WHERE THE WILD THINGS ARE
In creating musical accompaniment for Spike Jonze's dazzling adaptation of Maurice Sendak's classic children's book, the Yeah Yeah Yeahs' Karen O and an assemblage of indie-rock brethren evidently decided less is more. Hallelujah. The lack of treacle suited the source inspiration to an edgy T, and the handclaps, fingersnaps, hums, toy-piano sound effects and singalong songs about "Worried Shoes" and "All is Love" made for refreshingly unsentimental kids music — for tykes and grownup inner children alike.
THE YOUNG VICTORIA
All hail the queen.
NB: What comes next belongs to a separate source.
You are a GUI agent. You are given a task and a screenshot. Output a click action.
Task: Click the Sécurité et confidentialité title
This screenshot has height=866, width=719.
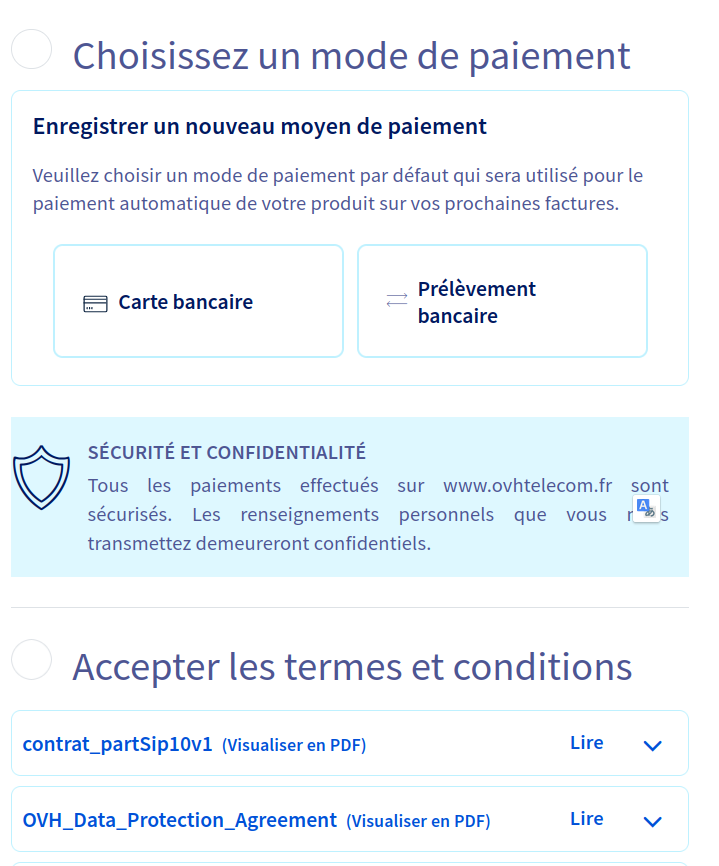coord(227,452)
The verisimilitude of Jean-Marc Vallée's depiction of Queen Victoria's 1837 ascension to the British throne, and her fabled soul-mate union with Prince Albert, was winningly enhanced by Ilan Eshkeri's subtle adaptation of classical pieces by period composers like Schubert and Strauss. Eshkeri's simpler cues dovetailed elegantly with grander waltzes, making for a romantic listening experience and tribute to a woman more modern than the era she now represents. The only dud track was Sinead O'Connor's out-of-place pop ballad — but isn't that what delete buttons are for?